### [EXERCISE DIRECTIONS]
Reproduce the items word for word, from the first line through the line that contains "Action: 320,377", including both of those lines, and leave out the pictures.
--- START OF RECORDS SHOWN ---
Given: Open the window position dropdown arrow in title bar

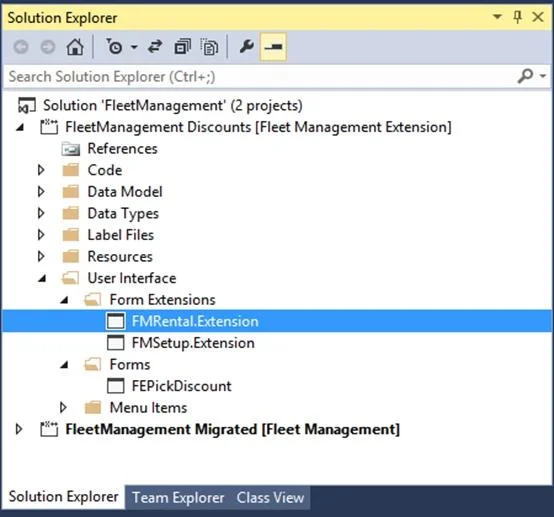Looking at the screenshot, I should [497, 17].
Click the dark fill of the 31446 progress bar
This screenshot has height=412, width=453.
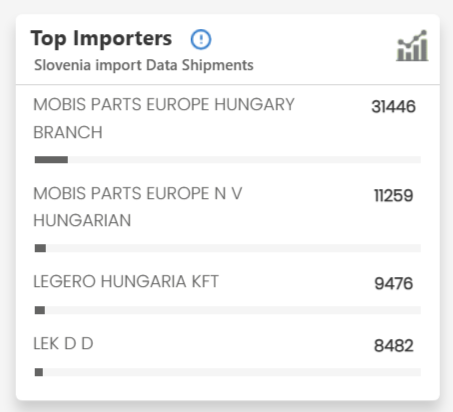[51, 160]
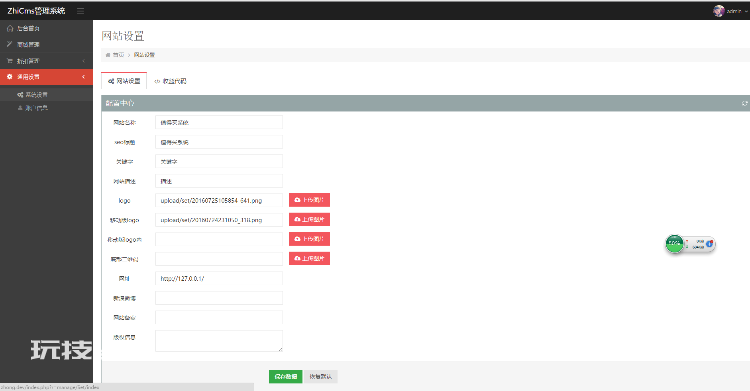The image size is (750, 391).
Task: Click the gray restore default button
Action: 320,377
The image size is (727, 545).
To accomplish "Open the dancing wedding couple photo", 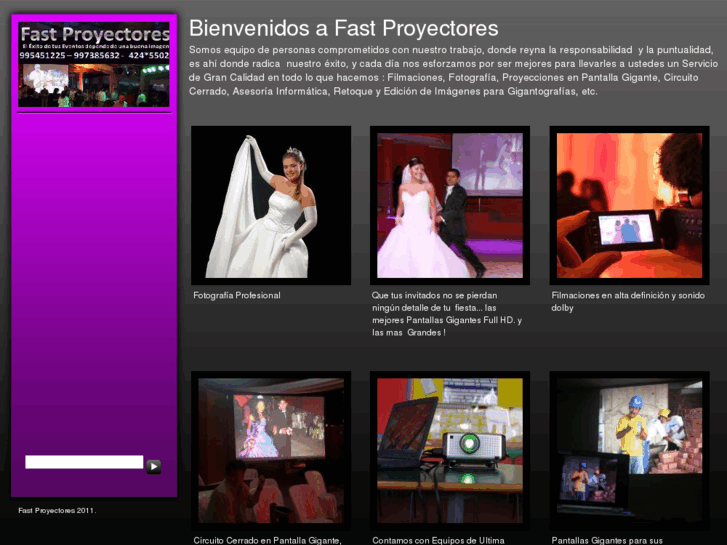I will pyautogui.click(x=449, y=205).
--- END OF RECORDS SHOWN ---
### [RESPONSE BELOW]
Given: Open the window position dropdown arrow in title bar

Looking at the screenshot, I should [497, 17].
Click the dark fill of the 31446 progress bar
This screenshot has height=412, width=453.
[51, 160]
The image size is (750, 391).
Task: Click the gray restore default button
Action: 320,377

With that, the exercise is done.